Written task 1
In the records, rewrite the lines starting at the beginning and going on through the line with "pyautogui.click(x=<x>, y=<y>)", replacing "action" with "command" and leaving everything else the same.

Hey i got a 1967 dodge D200 crew converted into a 4x4 powerwagon. the the engine that came in the truck when i got it is a 1971 360 - mostly stock except for a edelbrock intake, 750 edelbrock carb, and some headers. since i cant really afford to rebuild my engine - and someone in my area is selling a pair of fresh J heads this is what he had to say about them:

"1972 Dodge 360 / 340 ci J Heads. Custom built by a local shop. 2.02 / 1.60 valves, new guides, seats, seals, springs. Never mounted. Kept in oiled plastic. Sold the motor they were going on, no use for them now."

now my motor isnt exactly tip-top but it’s running pretty decent and i havent had any major problems yet, and all the cylinders have decent compression except for 90% compression on cylinder number 8.

would would happen if i pulled my old heads off - cleaned the block surface up a little bit - and then put those new heads back on along with new head and intake gaskets? and then ran the truck like that?

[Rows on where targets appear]

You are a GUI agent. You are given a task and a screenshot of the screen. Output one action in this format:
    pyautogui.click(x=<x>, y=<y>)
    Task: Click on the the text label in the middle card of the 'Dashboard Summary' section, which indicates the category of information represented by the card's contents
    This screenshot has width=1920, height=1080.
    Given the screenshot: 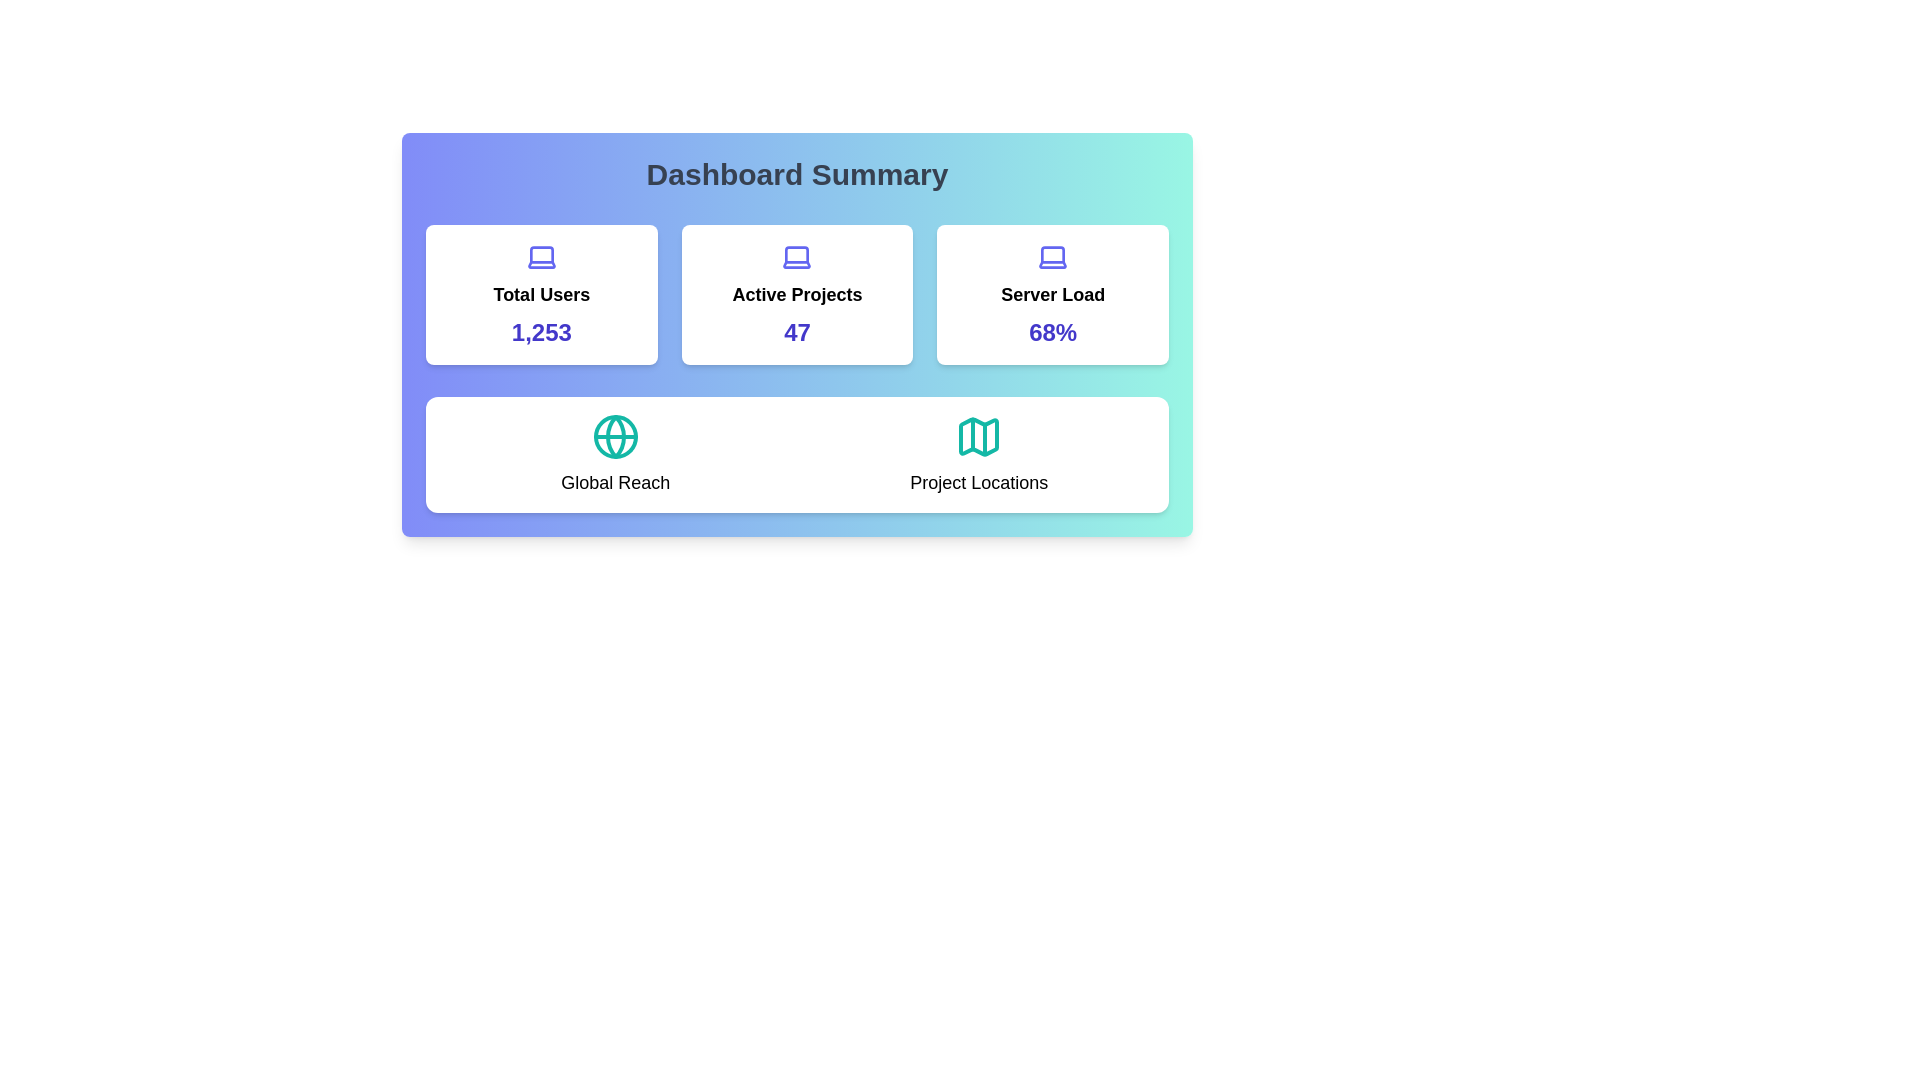 What is the action you would take?
    pyautogui.click(x=796, y=294)
    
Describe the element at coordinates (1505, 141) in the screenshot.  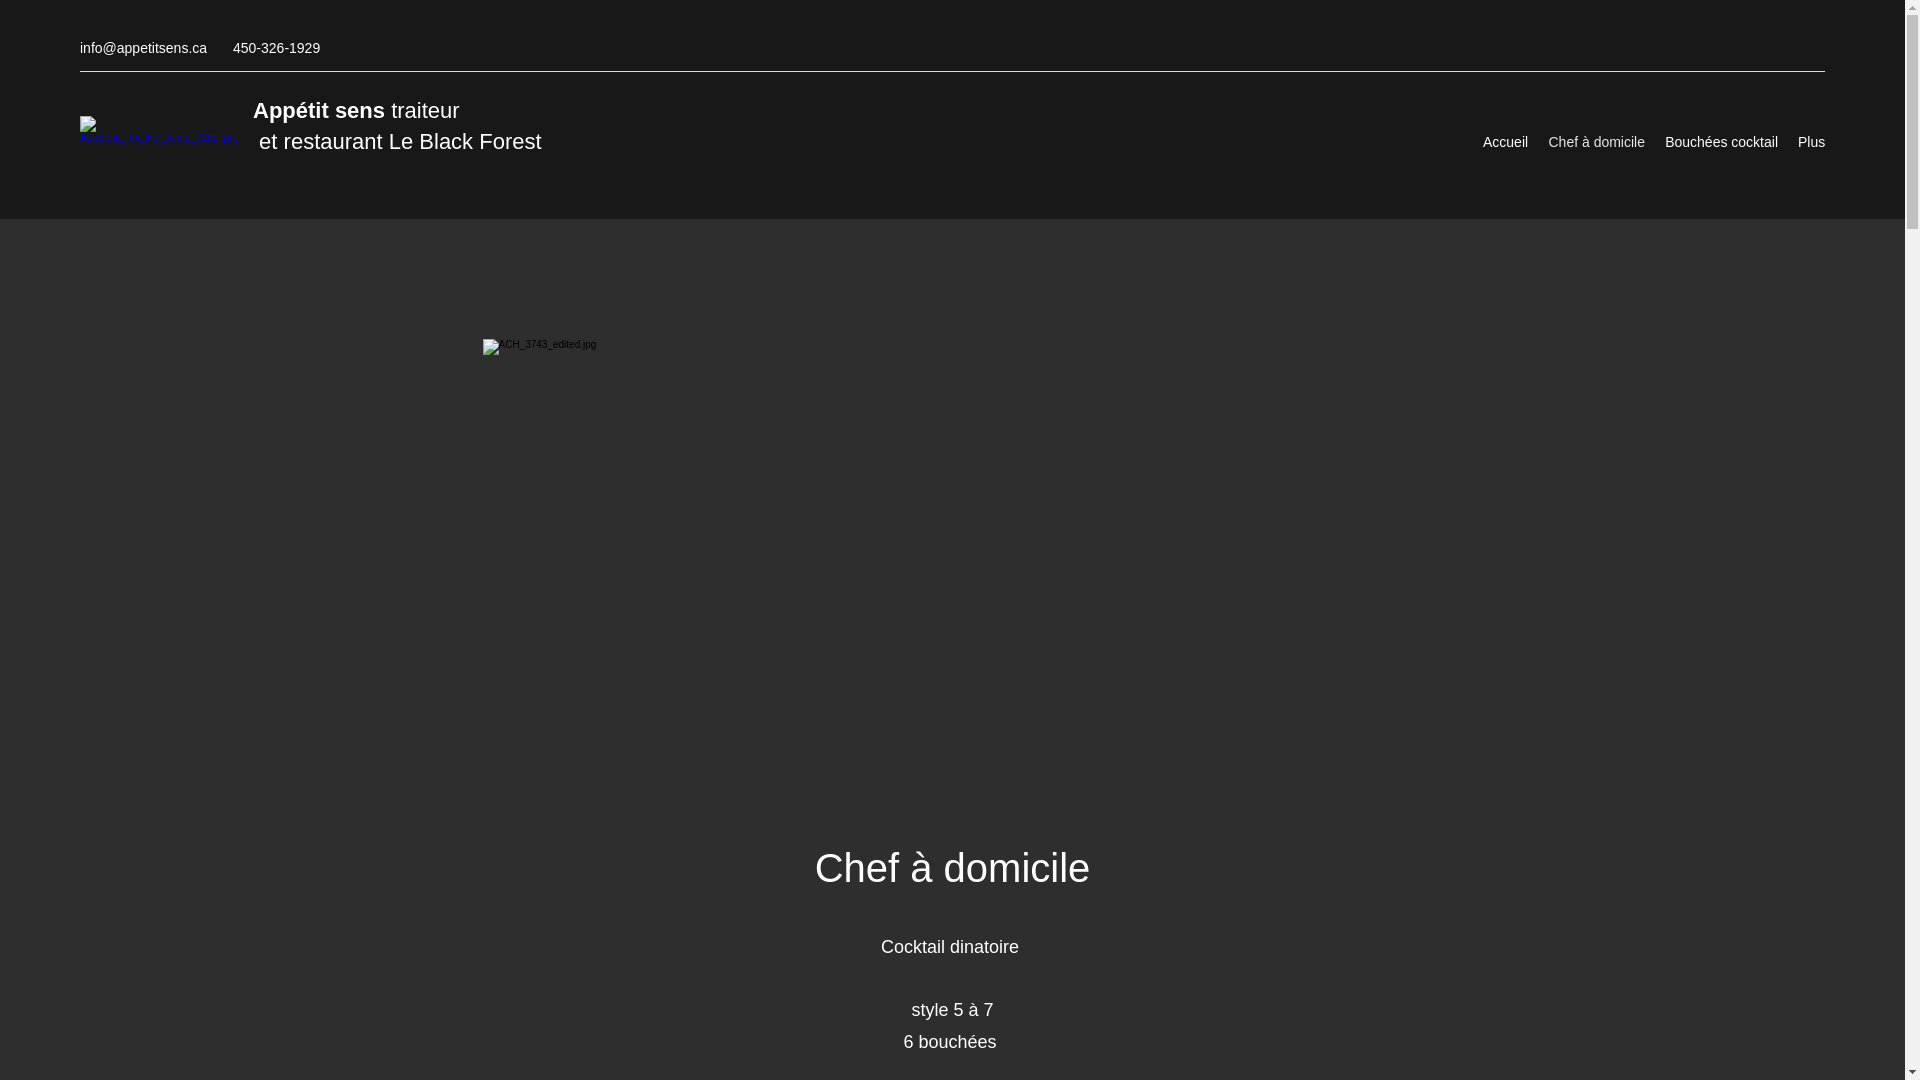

Written task 2
In the truck engine post, what valve sizes do the J heads for sale have?

Finished answer 1
You are a GUI agent. You are given a task and a screenshot of the screen. Output one command in this format:
    pyautogui.click(x=<x>, y=<y>)

Finished answer 2
2.02 / 1.60 valves.